Personal information
- Full name: Marta Arce Payno
- Nationality: Spanish
- Born: 27 July 1977 (age 48) Valladolid, Spain
- Occupation: Judoka
- Website: www.martaarce.es

Sport
- Country: Spain
- Sport: Judo

Medal record
Women's judo
Representing Spain
Paralympic Games
| Silver medal – second place | 2004 Athens | -57 kg |
| Silver medal – second place | 2008 Beijing | -63 kg |
| Bronze medal – third place | 2012 London | -63 kg |
| Bronze medal – third place | 2024 Paris | -57 kg |
European Para Championships
| Bronze medal – third place | 2023 Rotterdam | -57 kg J2 |

Profile at external databases
- IJF: 65008
- JudoInside.com: 89719

= Marta Arce Payno =

Spanish judo athlete

Marta Arce Payno (born 27 July 1977) is a B3 classified Spanish judo competitor who has represented Spain at the 2004, 2008, 2012 and 2024 Summer Paralympics where she has won a pair of silver medals and a pair of bronze medals.

== Personal ==
Arce was born in Valladolid with a form of albinism that led to progressive loss of vision to the point where she lost all her sight. She speaks four languages, Spanish, English, Italian and Japanese. She is a mother, giving birth in 2009. Her day job is being a physical therapist working for the Autonomous University of Madrid. In November 2013, she participated in a program run by the Programa ADOP Empleo to train Paralympic athletes in developing business communication and entrepreneurship skills.

== Judo ==
Arce is a B3 classified judo competitor. She started participating in judo after moving to Madrid to attend university. Her entrance to the sport was through her brother who was active in it at that time. From that point on, she did almost daily training in the sport.

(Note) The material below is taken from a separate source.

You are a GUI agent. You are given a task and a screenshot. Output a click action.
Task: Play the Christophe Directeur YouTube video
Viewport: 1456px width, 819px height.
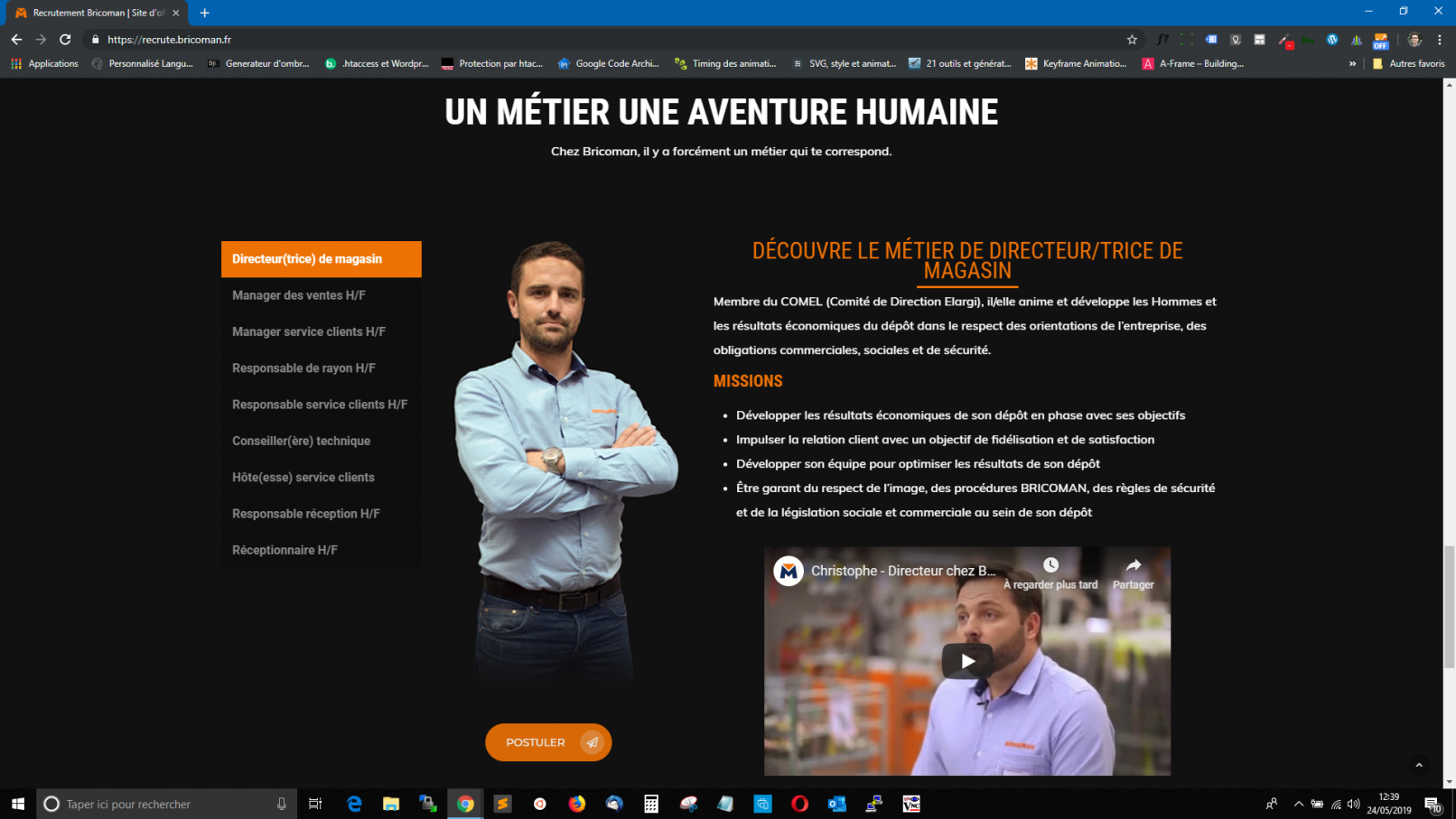966,661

The first IPC European Judo Championships Arce competed in were the ones hosted in Città di Castello where she picked up a gold medal. She competed at the European Championships held in 1999 in Italy. In 2001, she competed at a World Cup event in Rio de Janeiro. Competing at the 2004 Summer Paralympics, she won a silver medal. The 2004 Games were the first time women's judo appeared on the Paralympic programme. At the 2008 Summer Paralympics in Beijing, she repeated her performance and won another silver medal. In October 2011, she competed in a regional Spanish national vision impaired judo event in Guadalajara. She competed at the London hosted 2012 Summer Paralympics in judo, where she won a bronze medal. In her path to bronze, she competed against Swedish Nicolina Perheim and Cuban Dalidaivis Rodríguez Clark. Her bronze was the second bronze medal won by Spain in judo at the London Games, coming minutes after teammate Maria Monica Merenciano won bronze.